Segment Start: Available data
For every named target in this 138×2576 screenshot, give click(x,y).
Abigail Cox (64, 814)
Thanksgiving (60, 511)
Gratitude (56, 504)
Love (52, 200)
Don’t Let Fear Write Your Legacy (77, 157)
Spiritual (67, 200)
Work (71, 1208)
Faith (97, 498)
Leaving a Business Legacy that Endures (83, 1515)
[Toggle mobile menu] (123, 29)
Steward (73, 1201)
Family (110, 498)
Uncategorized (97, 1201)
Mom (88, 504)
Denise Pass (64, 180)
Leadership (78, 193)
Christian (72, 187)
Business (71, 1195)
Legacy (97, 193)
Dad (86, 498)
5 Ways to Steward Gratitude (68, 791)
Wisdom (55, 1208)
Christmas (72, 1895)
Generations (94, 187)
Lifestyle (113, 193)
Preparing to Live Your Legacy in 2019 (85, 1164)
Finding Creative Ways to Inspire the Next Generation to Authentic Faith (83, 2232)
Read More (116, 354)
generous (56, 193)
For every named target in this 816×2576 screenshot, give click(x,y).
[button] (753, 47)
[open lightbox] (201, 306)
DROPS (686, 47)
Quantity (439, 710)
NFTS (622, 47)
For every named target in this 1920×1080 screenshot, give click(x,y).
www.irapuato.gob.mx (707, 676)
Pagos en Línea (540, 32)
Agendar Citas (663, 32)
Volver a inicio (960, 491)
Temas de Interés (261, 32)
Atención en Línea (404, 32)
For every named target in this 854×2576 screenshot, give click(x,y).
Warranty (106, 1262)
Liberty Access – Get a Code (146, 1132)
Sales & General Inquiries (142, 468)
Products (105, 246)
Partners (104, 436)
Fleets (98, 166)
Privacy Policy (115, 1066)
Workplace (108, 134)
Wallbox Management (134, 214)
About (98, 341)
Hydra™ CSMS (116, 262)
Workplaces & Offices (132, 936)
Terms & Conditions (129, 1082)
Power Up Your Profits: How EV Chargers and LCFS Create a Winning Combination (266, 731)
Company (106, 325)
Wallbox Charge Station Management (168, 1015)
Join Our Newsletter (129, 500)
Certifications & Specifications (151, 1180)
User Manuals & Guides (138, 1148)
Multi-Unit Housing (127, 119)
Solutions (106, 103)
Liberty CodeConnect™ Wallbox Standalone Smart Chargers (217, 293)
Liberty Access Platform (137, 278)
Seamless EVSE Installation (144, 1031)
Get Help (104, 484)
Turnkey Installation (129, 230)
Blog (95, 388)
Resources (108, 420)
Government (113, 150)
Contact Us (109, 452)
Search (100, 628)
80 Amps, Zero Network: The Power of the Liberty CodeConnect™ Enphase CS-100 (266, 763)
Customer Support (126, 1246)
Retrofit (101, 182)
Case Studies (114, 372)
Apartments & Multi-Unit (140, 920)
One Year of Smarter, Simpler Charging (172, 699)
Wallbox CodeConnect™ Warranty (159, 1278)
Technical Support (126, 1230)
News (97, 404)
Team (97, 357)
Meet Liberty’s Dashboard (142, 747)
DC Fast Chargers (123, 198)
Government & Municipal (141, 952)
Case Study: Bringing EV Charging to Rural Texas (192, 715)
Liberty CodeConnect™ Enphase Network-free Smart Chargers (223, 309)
Segment End: Available data
— Task prompt —
Word for word, copy out all the data given above.

— Written answer —
For every named target in this 138×2576 screenshot, give click(x,y).
Abigail Cox (64, 814)
Thanksgiving (60, 511)
Gratitude (56, 504)
Love (52, 200)
Don’t Let Fear Write Your Legacy (77, 157)
Spiritual (67, 200)
Work (71, 1208)
Faith (97, 498)
Leaving a Business Legacy that Endures (83, 1515)
[Toggle mobile menu] (123, 29)
Steward (73, 1201)
Family (110, 498)
Uncategorized (97, 1201)
Mom (88, 504)
Denise Pass (64, 180)
Leadership (78, 193)
Christian (72, 187)
Business (71, 1195)
Legacy (97, 193)
Dad (86, 498)
5 Ways to Steward Gratitude (68, 791)
Wisdom (55, 1208)
Christmas (72, 1895)
Generations (94, 187)
Lifestyle (113, 193)
Preparing to Live Your Legacy in 2019 (85, 1164)
Finding Creative Ways to Inspire the Next Generation to Authentic Faith (83, 2232)
Read More (116, 354)
generous (56, 193)
For every named target in this 816×2576 screenshot, give click(x,y).
[button] (753, 47)
[open lightbox] (201, 306)
DROPS (686, 47)
Quantity (439, 710)
NFTS (622, 47)
For every named target in this 1920×1080 screenshot, give click(x,y).
www.irapuato.gob.mx (707, 676)
Pagos en Línea (540, 32)
Agendar Citas (663, 32)
Volver a inicio (960, 491)
Temas de Interés (261, 32)
Atención en Línea (404, 32)
For every named target in this 854×2576 screenshot, give click(x,y).
Warranty (106, 1262)
Liberty Access – Get a Code (146, 1132)
Sales & General Inquiries (142, 468)
Products (105, 246)
Partners (104, 436)
Fleets (98, 166)
Privacy Policy (115, 1066)
Workplace (108, 134)
Wallbox Management (134, 214)
About (98, 341)
Hydra™ CSMS (116, 262)
Workplaces & Offices (132, 936)
Terms & Conditions (129, 1082)
Power Up Your Profits: How EV Chargers and LCFS Create a Winning Combination (266, 731)
Company (106, 325)
Wallbox Charge Station Management (168, 1015)
Join Our Newsletter (129, 500)
Certifications & Specifications (151, 1180)
User Manuals & Guides (138, 1148)
Multi-Unit Housing (127, 119)
Solutions (106, 103)
Liberty CodeConnect™ Wallbox Standalone Smart Chargers (217, 293)
Liberty Access Platform (137, 278)
Seamless EVSE Installation (144, 1031)
Get Help (104, 484)
Turnkey Installation (129, 230)
Blog (95, 388)
Resources (108, 420)
Government (113, 150)
Contact Us (109, 452)
Search (100, 628)
80 Amps, Zero Network: The Power of the Liberty CodeConnect™ Enphase CS-100 (266, 763)
Customer Support (126, 1246)
Retrofit (101, 182)
Case Studies (114, 372)
Apartments & Multi-Unit (140, 920)
One Year of Smarter, Simpler Charging (172, 699)
Wallbox CodeConnect™ Warranty (159, 1278)
Technical Support (126, 1230)
News (97, 404)
Team (97, 357)
Meet Liberty’s Dashboard (142, 747)
DC Fast Chargers (123, 198)
Government & Municipal (141, 952)
Case Study: Bringing EV Charging to Rural Texas (192, 715)
Liberty CodeConnect™ Enphase Network-free Smart Chargers (223, 309)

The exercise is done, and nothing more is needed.